C’est en présence de quelques journalistes ce samedi 25 juillet, à leur siège sis au quartier Kobaya à Conakry, que les leaders de l’union nationale pour l’alternance et la démocratie (UNAD) ont officiellement annoncé la naissance de leur dynamique.

Avec la devise « notre union, notre force » cette alliance se voulant mixte, regroupe en son sein des partis politiques et mouvements, tels que : l’union guinéenne pour la démocratie et le développement (UGDD), l’union pour le progrès de la Guinée (UPG), la troisième dynamique, le mouvement populaire pour le changement, l’union nationale pour la prospérité (UNP), l’union démocratique pour le renouveau et le progrès (UDRP) et la plateforme guinéenne de l’unité (PGU).

D’après Dr Alpha Mady Soumah, coordinateur de l’alliance, la création de cette dynamique est la réponse à plusieurs difficultés.  « Nous sommes actuellement dans une situation politiquement, économiquement et socialement difficile.

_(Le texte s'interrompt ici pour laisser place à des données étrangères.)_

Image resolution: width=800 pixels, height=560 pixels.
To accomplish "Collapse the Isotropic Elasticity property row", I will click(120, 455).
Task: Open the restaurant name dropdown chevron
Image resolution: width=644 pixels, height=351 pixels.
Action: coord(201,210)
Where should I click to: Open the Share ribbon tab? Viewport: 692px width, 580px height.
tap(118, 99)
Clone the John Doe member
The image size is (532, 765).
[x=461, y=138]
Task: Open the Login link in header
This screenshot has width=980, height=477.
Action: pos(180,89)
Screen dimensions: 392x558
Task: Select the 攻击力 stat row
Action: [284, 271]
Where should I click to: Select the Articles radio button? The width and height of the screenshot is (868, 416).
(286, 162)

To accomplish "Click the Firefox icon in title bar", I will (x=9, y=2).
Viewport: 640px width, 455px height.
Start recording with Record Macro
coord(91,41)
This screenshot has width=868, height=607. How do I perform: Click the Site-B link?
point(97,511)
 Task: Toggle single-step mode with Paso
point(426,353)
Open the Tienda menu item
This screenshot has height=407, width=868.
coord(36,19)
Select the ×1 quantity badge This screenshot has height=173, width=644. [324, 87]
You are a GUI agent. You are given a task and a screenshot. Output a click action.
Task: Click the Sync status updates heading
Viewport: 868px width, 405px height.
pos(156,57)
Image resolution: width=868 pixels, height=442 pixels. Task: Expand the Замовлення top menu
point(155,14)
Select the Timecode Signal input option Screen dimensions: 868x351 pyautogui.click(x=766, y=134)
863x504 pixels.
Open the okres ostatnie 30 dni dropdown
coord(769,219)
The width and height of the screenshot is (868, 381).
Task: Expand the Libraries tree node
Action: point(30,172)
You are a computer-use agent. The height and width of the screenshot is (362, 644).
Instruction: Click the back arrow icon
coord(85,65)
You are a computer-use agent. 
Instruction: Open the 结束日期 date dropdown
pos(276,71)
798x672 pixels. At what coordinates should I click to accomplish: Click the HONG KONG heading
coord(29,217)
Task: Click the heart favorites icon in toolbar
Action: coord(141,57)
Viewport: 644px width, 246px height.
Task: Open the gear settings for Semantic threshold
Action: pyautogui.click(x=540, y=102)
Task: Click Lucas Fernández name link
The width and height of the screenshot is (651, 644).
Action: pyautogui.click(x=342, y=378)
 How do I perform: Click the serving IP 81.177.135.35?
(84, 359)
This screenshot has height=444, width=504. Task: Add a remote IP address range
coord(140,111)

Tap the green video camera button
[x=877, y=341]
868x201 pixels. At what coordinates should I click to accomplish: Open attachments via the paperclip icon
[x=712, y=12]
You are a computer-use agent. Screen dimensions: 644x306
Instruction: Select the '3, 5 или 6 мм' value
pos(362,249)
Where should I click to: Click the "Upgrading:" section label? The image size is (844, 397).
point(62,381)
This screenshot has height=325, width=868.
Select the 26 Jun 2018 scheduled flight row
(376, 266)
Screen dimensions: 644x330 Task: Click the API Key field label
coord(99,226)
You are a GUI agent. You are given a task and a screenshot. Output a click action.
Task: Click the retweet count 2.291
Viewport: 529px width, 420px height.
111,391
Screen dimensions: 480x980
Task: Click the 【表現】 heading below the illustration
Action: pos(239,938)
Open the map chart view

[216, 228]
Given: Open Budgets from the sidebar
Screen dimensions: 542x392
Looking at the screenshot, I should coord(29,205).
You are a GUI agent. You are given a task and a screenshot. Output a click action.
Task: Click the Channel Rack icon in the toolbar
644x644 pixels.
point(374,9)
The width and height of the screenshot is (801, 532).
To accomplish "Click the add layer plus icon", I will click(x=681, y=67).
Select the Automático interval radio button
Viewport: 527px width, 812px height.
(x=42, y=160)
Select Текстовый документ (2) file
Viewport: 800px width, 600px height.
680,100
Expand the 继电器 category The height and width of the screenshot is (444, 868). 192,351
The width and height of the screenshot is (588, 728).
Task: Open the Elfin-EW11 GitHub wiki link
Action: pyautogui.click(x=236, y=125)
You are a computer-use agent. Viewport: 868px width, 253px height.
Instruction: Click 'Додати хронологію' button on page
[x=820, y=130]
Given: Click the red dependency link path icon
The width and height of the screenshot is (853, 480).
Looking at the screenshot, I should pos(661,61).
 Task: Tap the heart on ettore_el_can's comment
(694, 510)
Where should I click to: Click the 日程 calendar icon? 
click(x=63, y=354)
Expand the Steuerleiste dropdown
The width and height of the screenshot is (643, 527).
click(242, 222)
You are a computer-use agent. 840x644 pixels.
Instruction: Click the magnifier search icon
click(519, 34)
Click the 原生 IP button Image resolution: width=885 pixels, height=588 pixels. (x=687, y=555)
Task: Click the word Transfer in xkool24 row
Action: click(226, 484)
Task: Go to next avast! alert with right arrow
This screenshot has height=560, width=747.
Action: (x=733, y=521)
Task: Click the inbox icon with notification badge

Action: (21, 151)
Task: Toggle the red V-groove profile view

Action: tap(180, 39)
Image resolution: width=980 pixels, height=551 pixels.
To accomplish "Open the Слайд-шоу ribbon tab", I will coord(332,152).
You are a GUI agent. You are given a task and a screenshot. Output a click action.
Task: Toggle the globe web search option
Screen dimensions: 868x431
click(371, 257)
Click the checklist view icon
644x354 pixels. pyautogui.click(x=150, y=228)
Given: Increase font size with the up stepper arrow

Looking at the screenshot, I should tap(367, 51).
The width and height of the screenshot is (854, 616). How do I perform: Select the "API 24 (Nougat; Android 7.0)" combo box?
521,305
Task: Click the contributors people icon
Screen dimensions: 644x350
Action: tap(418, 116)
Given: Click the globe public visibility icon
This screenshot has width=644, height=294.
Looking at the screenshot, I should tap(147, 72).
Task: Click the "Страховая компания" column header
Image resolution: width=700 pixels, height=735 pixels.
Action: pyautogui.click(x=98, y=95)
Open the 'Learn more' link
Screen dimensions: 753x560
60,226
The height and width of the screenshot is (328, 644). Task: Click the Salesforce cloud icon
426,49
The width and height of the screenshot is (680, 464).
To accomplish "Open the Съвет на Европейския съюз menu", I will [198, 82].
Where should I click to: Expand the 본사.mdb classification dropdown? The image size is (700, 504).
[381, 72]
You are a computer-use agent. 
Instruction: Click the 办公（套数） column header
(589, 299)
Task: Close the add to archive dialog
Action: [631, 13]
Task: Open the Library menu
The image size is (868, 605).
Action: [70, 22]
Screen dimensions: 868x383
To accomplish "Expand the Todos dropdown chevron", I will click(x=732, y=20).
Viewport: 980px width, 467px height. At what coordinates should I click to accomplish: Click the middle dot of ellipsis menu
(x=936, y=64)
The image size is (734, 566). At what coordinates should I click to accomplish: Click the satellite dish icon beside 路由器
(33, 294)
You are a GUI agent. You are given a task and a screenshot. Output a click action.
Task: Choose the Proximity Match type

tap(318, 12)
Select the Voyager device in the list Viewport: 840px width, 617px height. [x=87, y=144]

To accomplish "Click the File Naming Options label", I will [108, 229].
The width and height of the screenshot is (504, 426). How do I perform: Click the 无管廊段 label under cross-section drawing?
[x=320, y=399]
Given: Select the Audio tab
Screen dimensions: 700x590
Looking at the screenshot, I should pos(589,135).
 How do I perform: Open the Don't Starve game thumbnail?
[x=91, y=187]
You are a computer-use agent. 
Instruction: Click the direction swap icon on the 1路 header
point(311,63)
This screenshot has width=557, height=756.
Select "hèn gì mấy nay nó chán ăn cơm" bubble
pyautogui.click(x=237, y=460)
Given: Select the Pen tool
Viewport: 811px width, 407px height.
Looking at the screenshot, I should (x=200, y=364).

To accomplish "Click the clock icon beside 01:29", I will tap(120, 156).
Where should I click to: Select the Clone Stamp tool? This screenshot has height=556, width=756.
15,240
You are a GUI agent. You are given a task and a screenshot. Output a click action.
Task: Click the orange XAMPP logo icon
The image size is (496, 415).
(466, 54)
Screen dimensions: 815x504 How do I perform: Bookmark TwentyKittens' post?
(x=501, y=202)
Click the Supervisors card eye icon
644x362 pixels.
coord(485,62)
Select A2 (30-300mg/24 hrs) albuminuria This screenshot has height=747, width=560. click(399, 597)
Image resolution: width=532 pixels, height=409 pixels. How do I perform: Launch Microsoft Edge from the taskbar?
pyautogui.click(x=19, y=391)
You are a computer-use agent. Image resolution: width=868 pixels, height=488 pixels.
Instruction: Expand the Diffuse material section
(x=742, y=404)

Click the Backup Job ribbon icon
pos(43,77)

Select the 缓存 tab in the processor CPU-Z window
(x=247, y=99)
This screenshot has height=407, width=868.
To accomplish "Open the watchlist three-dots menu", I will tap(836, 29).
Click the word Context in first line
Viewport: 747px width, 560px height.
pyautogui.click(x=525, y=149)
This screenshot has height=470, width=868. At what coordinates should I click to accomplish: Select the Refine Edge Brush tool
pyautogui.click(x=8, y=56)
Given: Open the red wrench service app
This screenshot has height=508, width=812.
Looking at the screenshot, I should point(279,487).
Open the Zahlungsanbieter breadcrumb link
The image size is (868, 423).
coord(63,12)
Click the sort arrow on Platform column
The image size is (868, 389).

Notre unité est menacée, l’avenir économique de notre nation est incertain, le risque pays de la Guinée est devenu très élevé, notre sécurité intérieur et extérieur est devenue fragile à cause de nos divisions internes.  Le dialogue entre guinéens est difficile à cause de nos clivages, nos couches sociales sont devenues très vulnérables, la classe moyenne est inexistante, notre dépendance nationale en exploitation sans valeur ajoutée de nos minerais est devenue inquiétante.  Nos acquis démocratiques sont presque détruits, l’impunité, la corruption et l’enrichissement illicite sont incontournables » a-t-il dit.

Autres raisons de la création de la dynamique : «  Face à cette situation très complexe, il est bon de prendre du recul , d’observer notre  passé, d’analyser notre modèle d’union  à travers le monde et de réfléchir scientifiquement  en matière de théorie d’organisation   pour proposer à  nos compatriotes  du nouveau en terme d’organisation politique impersonnelle  adaptée au concept de la diversité  guinéenne au besoin d’alternance politique interne à  la tête de nos organisations, de mutualisation des ressources ainsi que de critères et mode rationnel de  voix de nos compatriotes désirant ou appelés  à  concourir politiquement sur le plan national. »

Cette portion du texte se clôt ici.